What you are asked to do — In the excerpt on annihilationists below, can you condense the paragraph beginning "In the first place, the undermining of Scripture" into a shorter version that keeps its main points?

Excerpt —
* begin *

Facts and
Theories as to a Future State
CHAPTER XLIII
LAST WORDS WITH ANNIHILATIONISTS
THE end of my examination is then reached. It remains to
say a few words as to the general tendency and connections of the doctrines we
have been reviewing. Many, who by no means hold them, are yet blind to the evil
they involve. And in this way they gain toleration at the hands of numbers, who
learn to look on at their steadily increasing acceptance with an indifference
which produces lamentable results. Quietly the leaven works. And Mr. Blain can
say, with perfect truth, "a large number in the different churches believe the
doctrine, who say but little about it, except to its open advocates." Nor does
the profession of a very large amount of truth hinder its reception, as
numerous instances bear painful witness.
I wish to point out,
therefore, very briefly, some things that are connected with it, and some
fruits which grow upon this root of evil. The tree is known by its fruit, and
the fruit is here abundant and, evident enough.
In the present chapter
I shall confine myself to the doctrine of annihilation; and in the next take up
the restoration theory.
In the first place, the undermining of Scripture is
very evident in many. We must distinguish somewhat, and give due credit to the
fact that a more respectable class of writers in this respect have come to the
front of late, especially in England. Yet even among these the tendency is to
be found. In the lower classes the tone of scepticism is unmistakable. We are
told that no vindication of eternal punishment can be made.
"Prop it
up by popular opinion, or disguise and conceal it as we may, it must ever
appear to all rational creatures the very essence of folly, injustice, and
cruelty. Can we believe that the doctrine is taught in the precious
Bible, book divine? And is it so? Must our sense of justice and goodness
in Him, in whose hands we are, float on a tempestuous and shoreless ocean
forever? No, the effort to lock up reason and common sense much longer in the
narrow dark cell of mystery will be vain. Just, impulsive feelings, both of
saints and thoughtful sinners must burst the bolts, and emerge into light and
relief."*
*Blains Review of Beecher, p. 33.
If this were a
solitary statement, or of one writer, I should not quote it, but similar
language is used by many. Quite in accordance with it, Mr. Hudson gives us a
volume of four hundred and sixty-eight pages upon the subject, the "Scriptural
Argument" occupying sixty-seven. This single chapter he afterwards enlarges
into a smaller volume, "designed," he says, "to meet the convenience of
those who rely for their views of future life upon the reading and
interpretation of the Scriptures
"Christ our Life."
Mr.
Edw. White is still more frank in telling us his estimate of the Word of God.
In his "Life in Christ" (p. 398), amid much similar language, he uses this: -
I cannot conceal my conviction that the path of duty and of wisdom in
dealing with such documents as the gospels demands this practical conclusion: -
If they offer to us any statements of Christs doctrine, by excess or
defect conspicuously disagreeing with the facts, or with the plain sense of His
teaching as recorded by the same or other historians, resolutely to refuse to
allow such exceptional misreports or omissions to interfere with the truth
which has been learned by a wider survey of the evidence."

* end *

Material —

* begin *

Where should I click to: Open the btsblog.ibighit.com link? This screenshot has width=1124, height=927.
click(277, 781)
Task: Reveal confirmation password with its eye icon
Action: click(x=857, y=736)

* end *

Exercise response — Many of these writers clearly undermine Scripture. A more respectable group of writers has recently come forward, especially in England, but the same tendency appears even among them. In the lower classes the skepticism is unmistakable, with claims that eternal punishment cannot be vindicated.